It was latterly used for major repairs and overhauls and as a carriage works, but finally closed in 1963.
Don't quote me on this as I didn't have the chance to go over for a look, but the building in centre shot looks like modern railway architecture to me. It is stated that the new Stratford International Station is about a third of a mile from the current station, and this looks about a third of a mile to me. But what kind of planner would build a major international railway station one third of a mile away from a major local transport interchange anyway when he can put it right next door? Only a British one of course!
There are currently plans afoot to build two extra platforms to increase the capacity of the station. Construction work appears to have already started, with what seems to me to be the construction of an underpass to link up the existing subway with the new platforms. Behind the construction is more of what formerly was the engineering works, and which later became the London Freight Terminal for goods traffic brought into the city by rail.
In what is a sad indictment of the b liarite Cool Britannia's joined-up thinking, the terminal has now been closed and a motorway has been constructed probably not a mile away. This ordinarily would make it easier for road traffic to move in and out of the city, but that effect has been negated by the increased volume of commercial freight traffic on the road.
It is behind here that the Olympic Stadium is to be built.
I'm all for symbolism as you know, so I couldn't resist taking a photo of this view. It's one digger digging itself deep into a hole from which it may not be able to extract itself.
Work on the Olympic site is due to start this year, 2007, and be completed by 2011 ready for the Olympic Games of 2012. But you've seen the engineers, architects and planners on other major Cool Britannia projects, and what their track record is. The Millennium Wheel and Wembley Stadium to name but two. Overdue, over budget and over-hyped. The Olympic Stadium is already way over budget and the hype is already out of control. Yet so far there's not a single brick been laid. No reason to suppose that it's going to come in on time either, given past history.
And what does the future hold for this stadium once the Games have finished? Most giant stadia survive through being suitable for other functions. Wembley formerly hosted major international team sports events as well as greyhound racing and speedway matches. Not to mention regular pop concerts. This stadium at Stratford hawever has to be ring-fenced as an athletics stadium. I'm not sure who is going to run in it though. I can't see the next generation of youngsters tearing themselves away from their computers for a quick half-dozen laps.

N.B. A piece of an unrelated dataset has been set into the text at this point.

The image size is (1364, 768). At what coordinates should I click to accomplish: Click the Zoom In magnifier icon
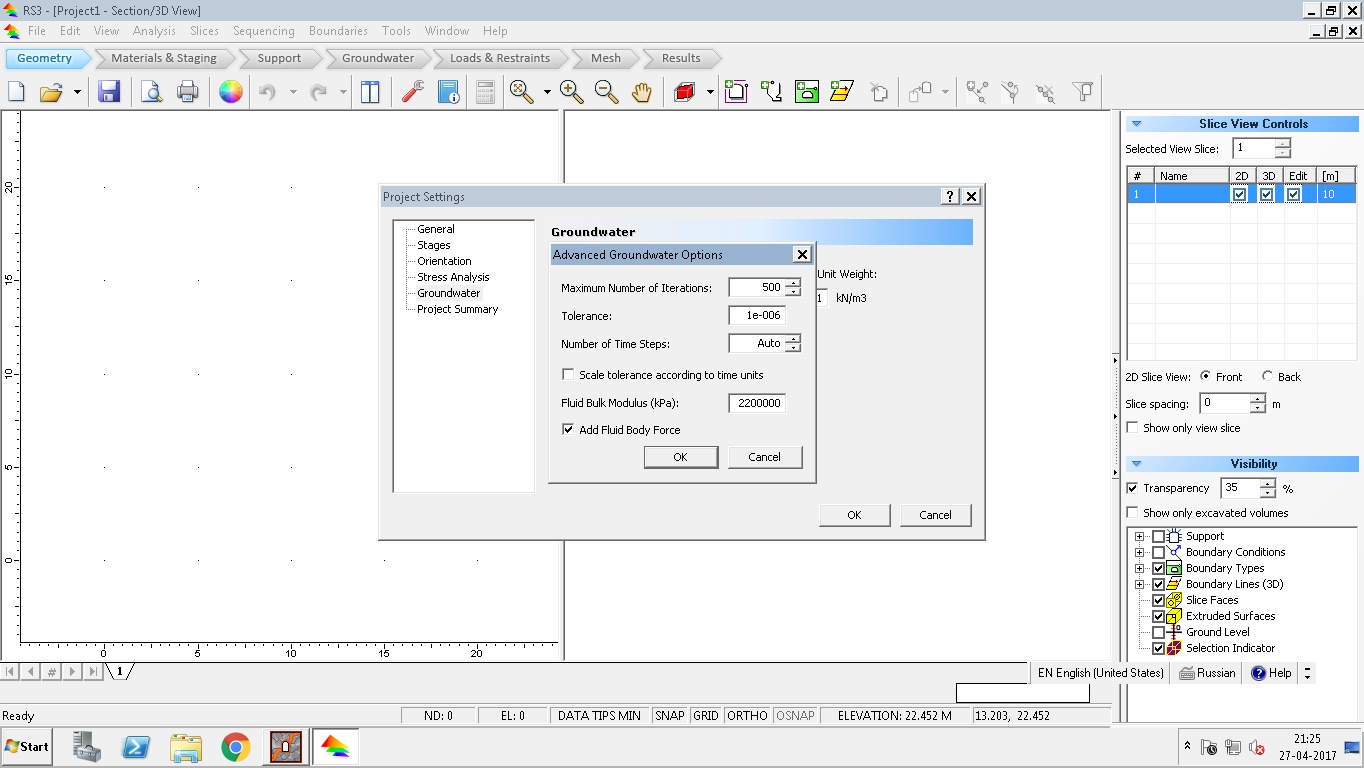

As an athletics stadium, its capacity is limited to about 25,000 people. That rules out most major events from being held here, and rules out the big football clubs like Tottenham Hotspurs and West Ham United from moving in, as Manchester City FC moved to the City of Manchester Stadium that was built for the Commonwealth Games. That just leaves those giants of London football ... er ... Leyton Orient (average attendance 2005-06 4699, maximum modern attendance 6720) as the likeliest tenants of this multi-billion pound state-of the-art stadium.
What is the International Olympic Committee going to do if the Olympic Stadium on the old freight depot fails to come up with the goods? I'm sure that long before 2012 arrives, we are going to be in for some major Olympic Blames. I hope they have a contingency plan up their sleeves. I cannot think what must have been going through their minds when they awarded the Olympic Games to London.